Minority actors, led by Asians and Latino males, saw their share of US television and film roles continue to decline last year, the Hollywood Reporter reported Friday.
Quoting statistics released by the Screen Actors Guild (SAG), the magazine said much of the loss was concentrated among lead roles for Asians and Latino male lead roles in primetime, which dropped 35 percent and 31 percent, respectively.
Asian/Pacific Islanders got 2.5 percent of all TV and theatrical roles, while they represent 3.8 percent of the population. The most affected area was male Asian leads, which fell from 104 in 2002 to 61 last year.
The roles going to black actors fell 3 percent last year. That left them with a 15.3 percent share of all TV and film roles while representing 12.8 percent of the US population. Lead roles increased to 64 male leads and 14 female leads, while total film roles fell 23 percent over the previous year primarily because of fewer males in lead roles.
Roles for Latinos fell 10.5 percent last year, leaving them with a 5.4 percent share of overall roles compared with a 13.7 percent share of the US population. The 31 percent decline in Latino male leads was concentrated in episodic TV. At the same time, there was a 2.4 percent increase in supporting roles for Latinos.
SAG said that women also remain significantly under-represented in film and TV roles. Women got 38 percent of total roles cast last year, a figure that has remained steady for the past several years.

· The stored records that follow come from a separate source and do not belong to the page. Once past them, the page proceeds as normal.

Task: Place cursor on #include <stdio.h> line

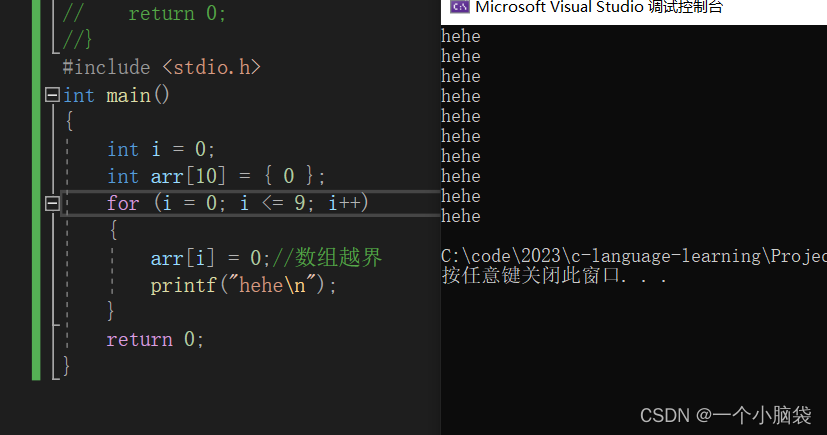Action: [161, 67]
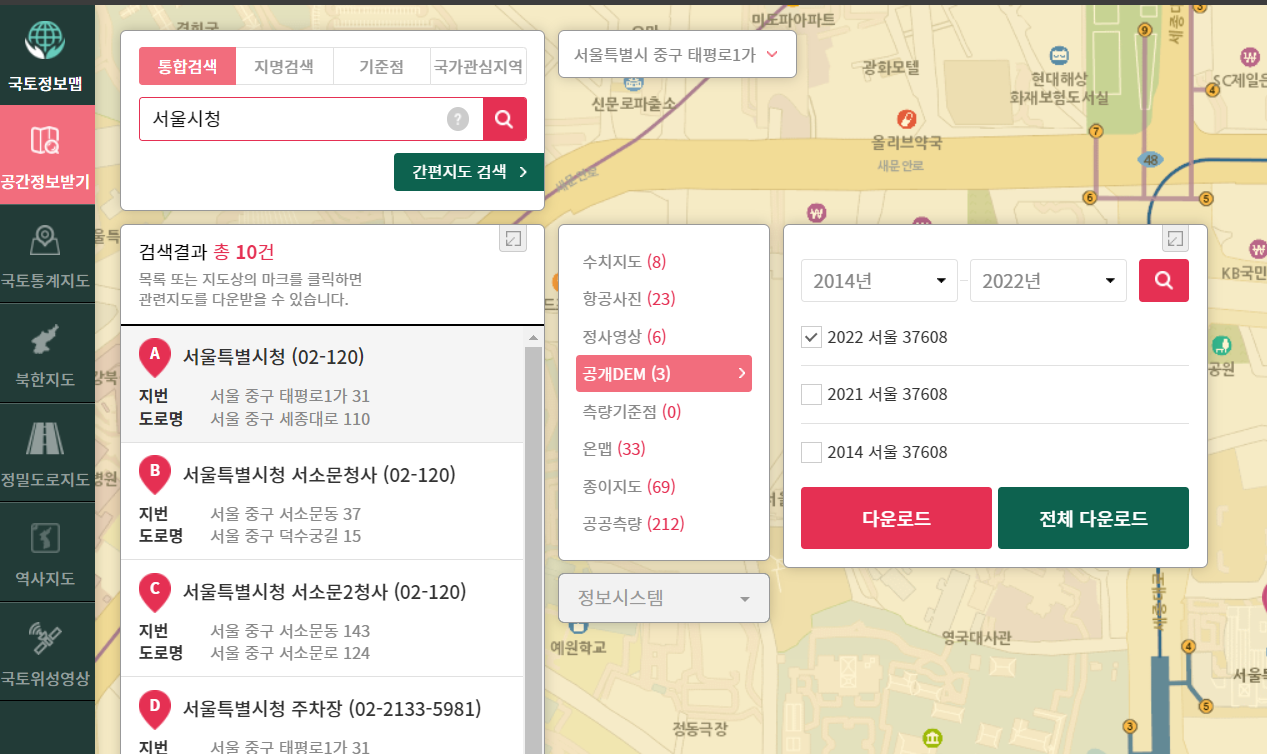
Task: Click the 전체 다운로드 button
Action: tap(1092, 517)
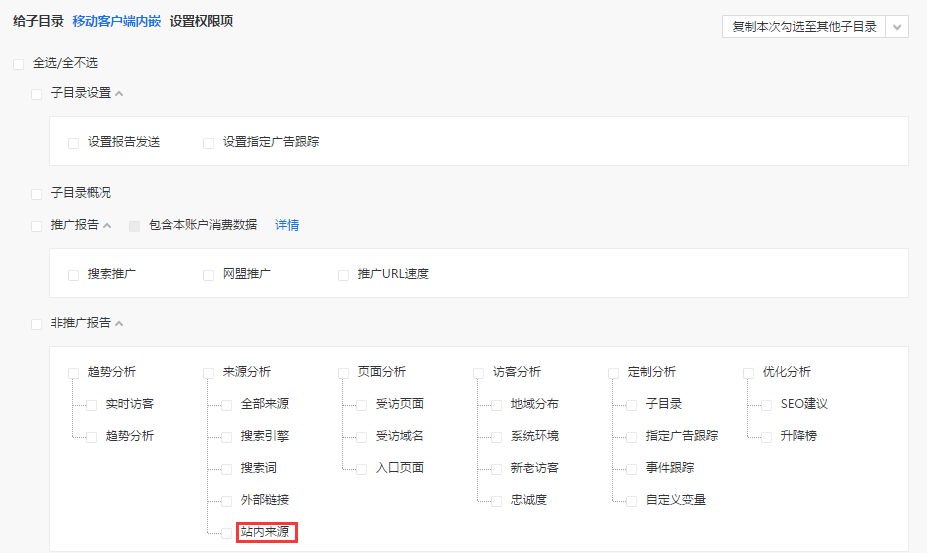The width and height of the screenshot is (927, 553).
Task: Check the SEO建议 option
Action: point(767,405)
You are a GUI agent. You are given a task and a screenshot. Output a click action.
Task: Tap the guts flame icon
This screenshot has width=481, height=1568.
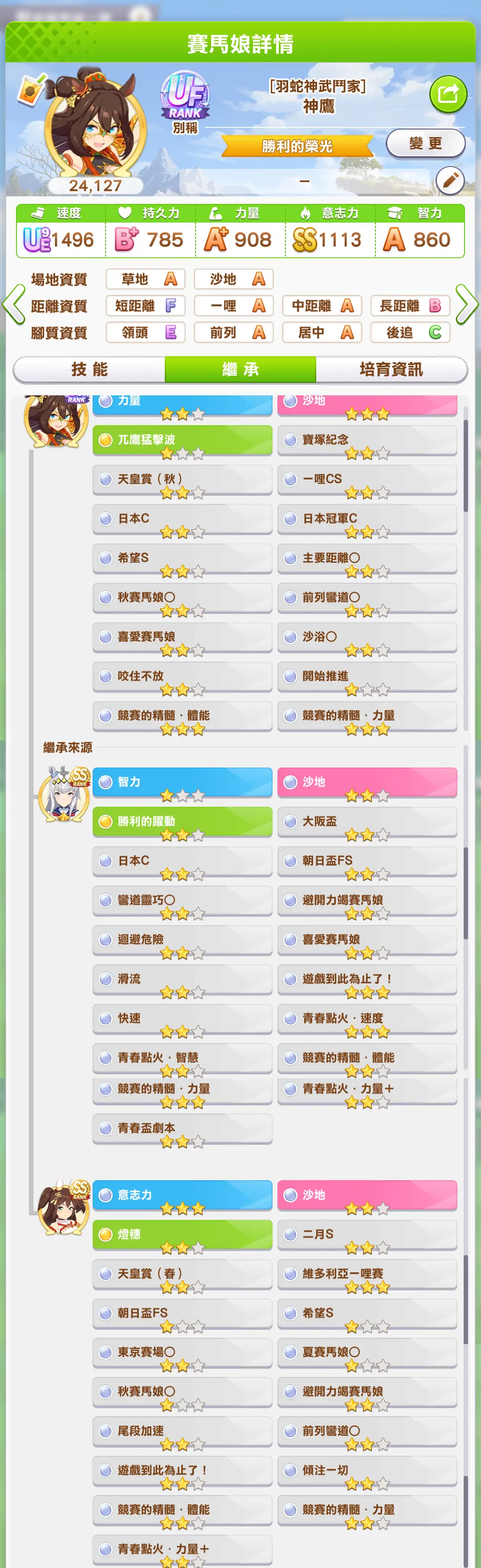[305, 213]
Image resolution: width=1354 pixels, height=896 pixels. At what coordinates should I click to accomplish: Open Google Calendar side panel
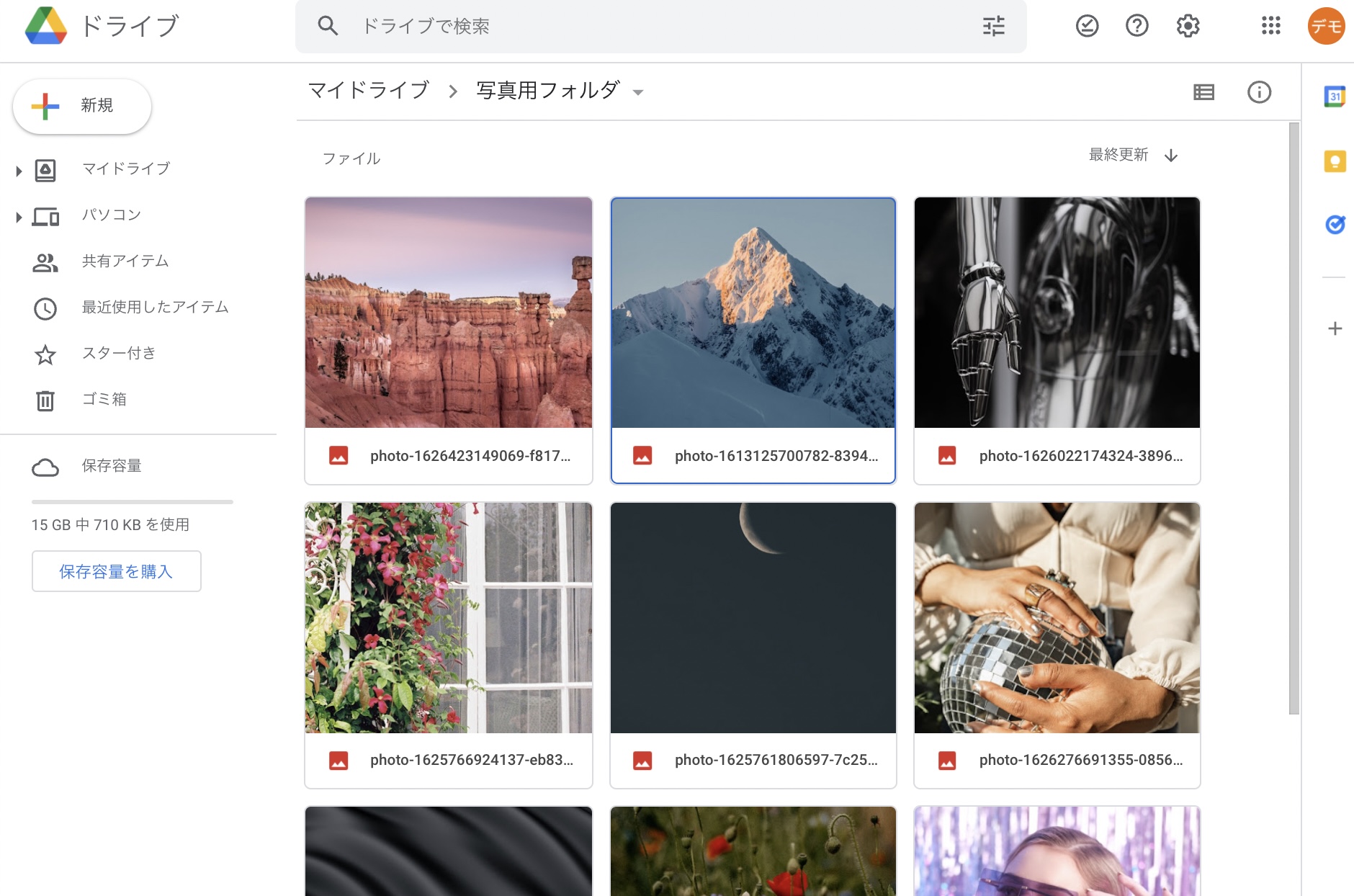tap(1335, 97)
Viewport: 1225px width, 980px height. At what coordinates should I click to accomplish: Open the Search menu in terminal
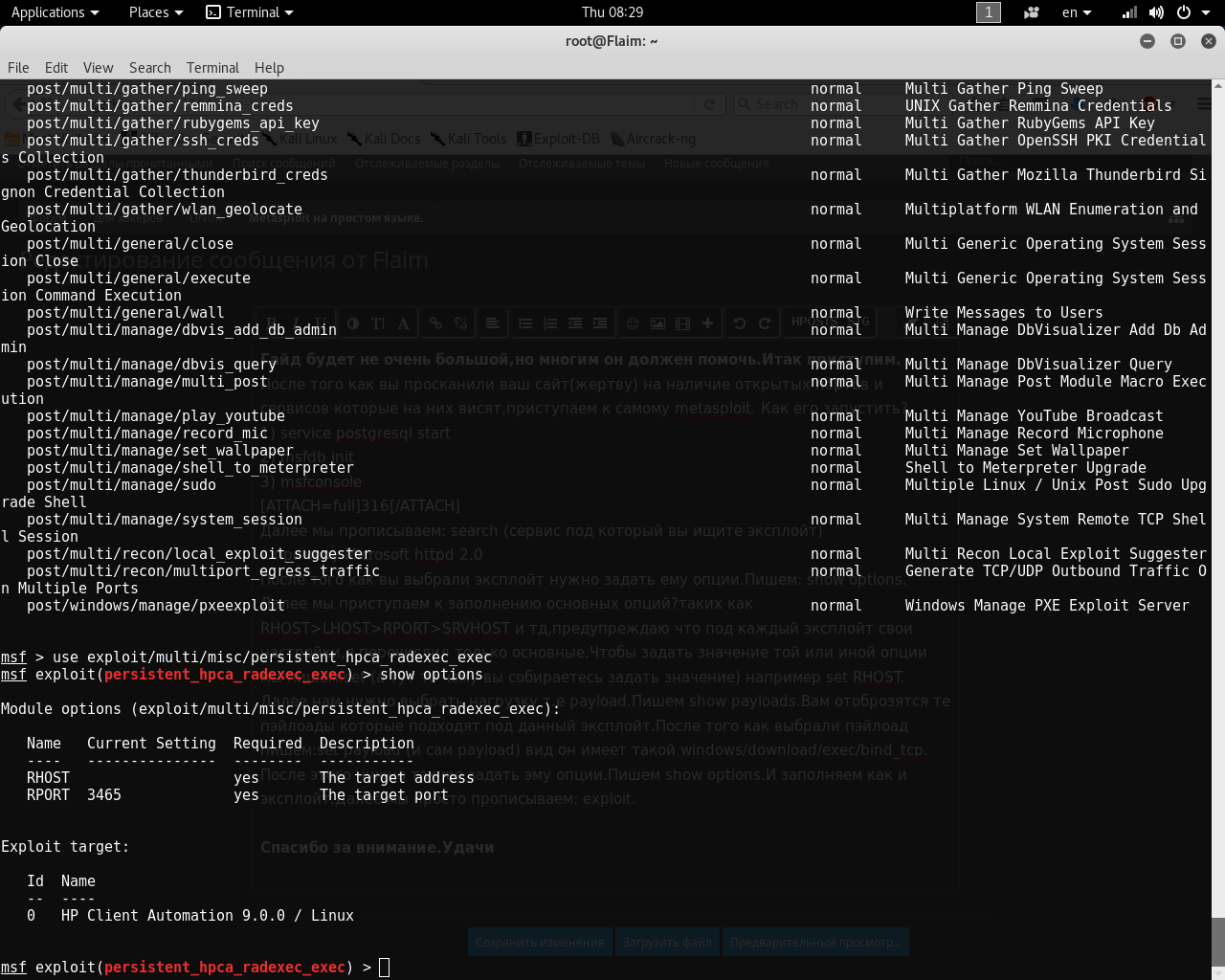coord(150,68)
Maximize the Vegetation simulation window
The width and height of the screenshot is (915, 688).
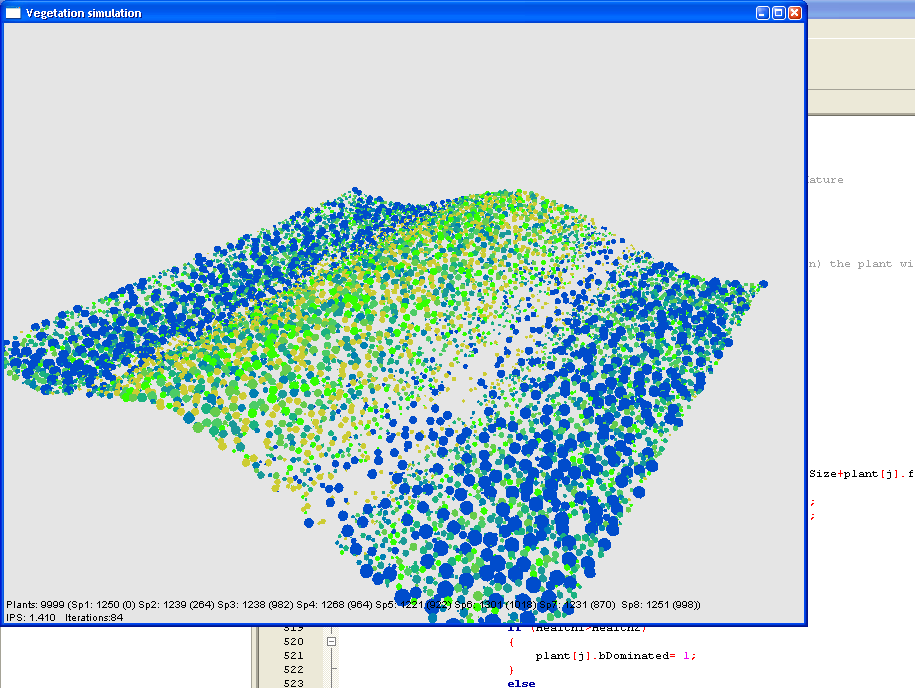pos(778,13)
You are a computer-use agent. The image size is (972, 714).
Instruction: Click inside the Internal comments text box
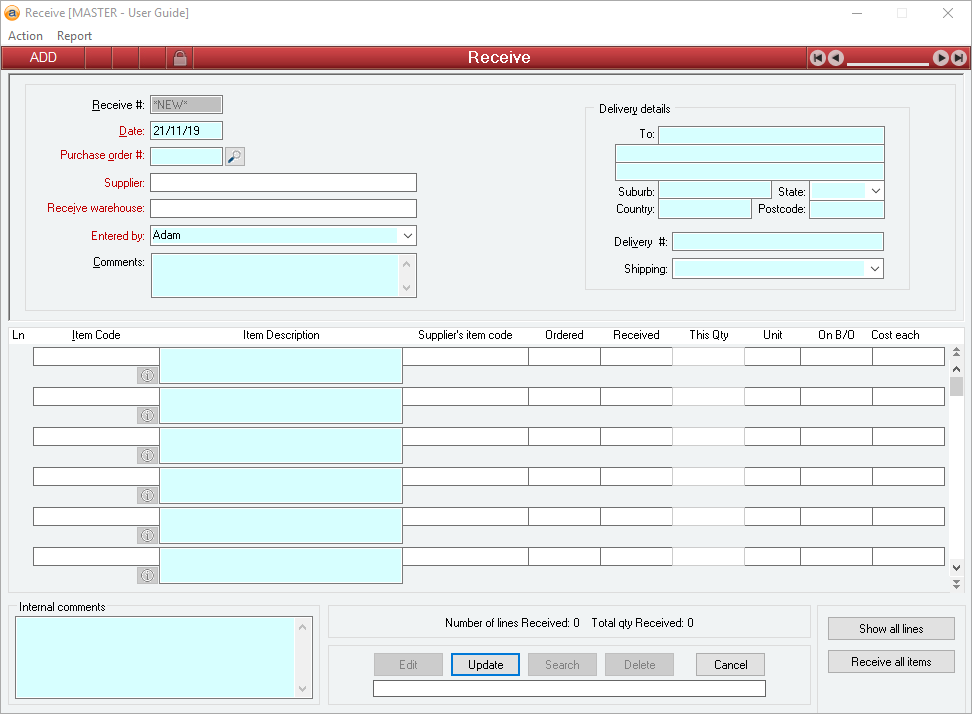[x=155, y=656]
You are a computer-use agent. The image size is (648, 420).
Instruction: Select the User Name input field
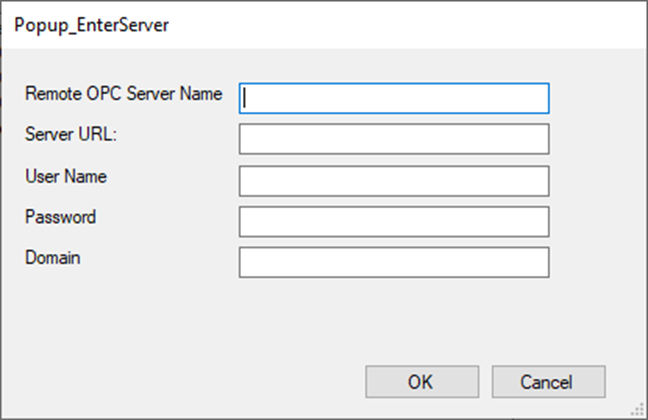pyautogui.click(x=394, y=181)
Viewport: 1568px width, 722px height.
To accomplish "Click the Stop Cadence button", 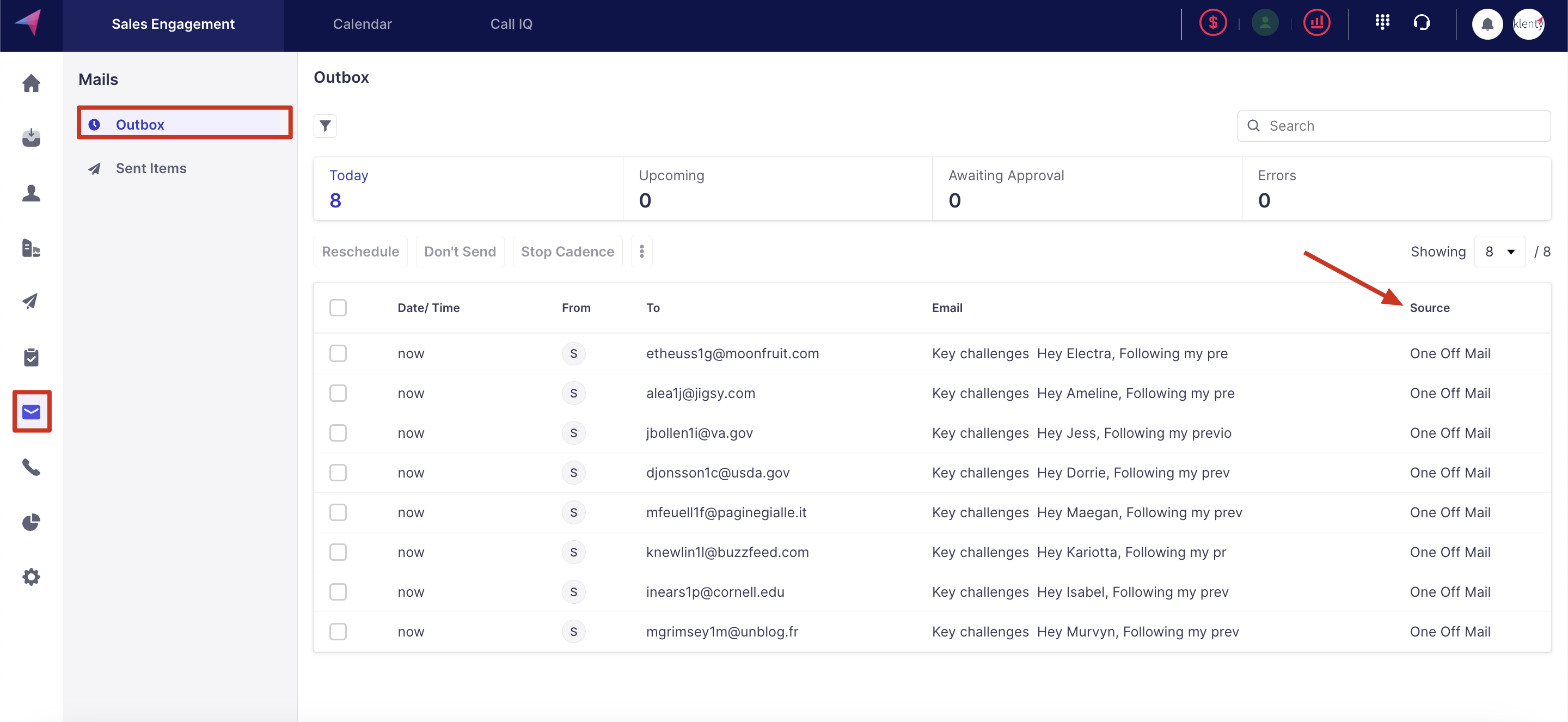I will (x=567, y=252).
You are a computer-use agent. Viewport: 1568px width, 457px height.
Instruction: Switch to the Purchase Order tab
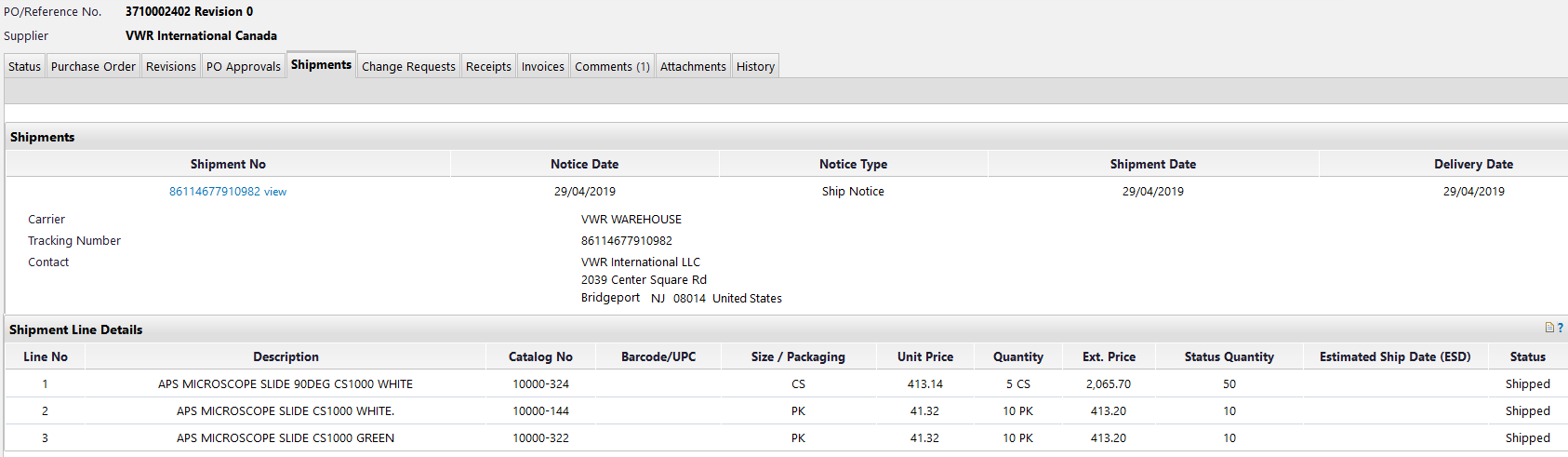click(93, 66)
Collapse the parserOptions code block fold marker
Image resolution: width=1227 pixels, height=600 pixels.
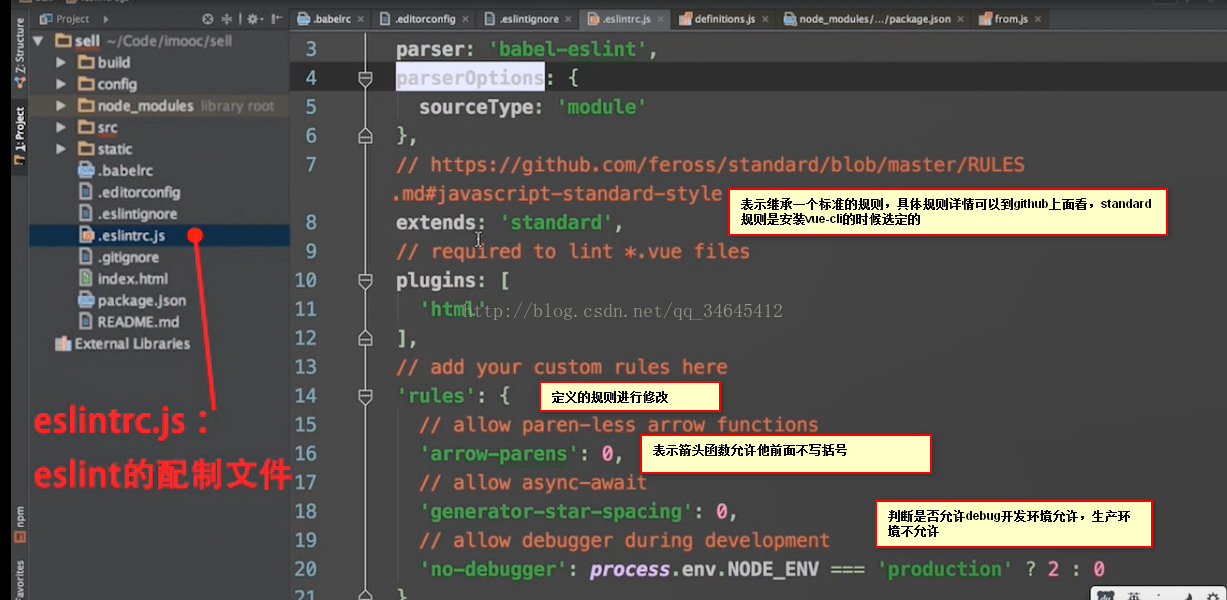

In contrast, Native Americans were the only minority group to make gains, landing 128 roles last year for a 40.7 percent increase over the previous year. For the second straight year, white actors continued to account for 73.5 percent of film and TV roles.
“This data ought to be a wake-up call to the industry,” SAG president Melissa Gilbert said. “There is still significant work left to do to increase the opportunities for many groups.”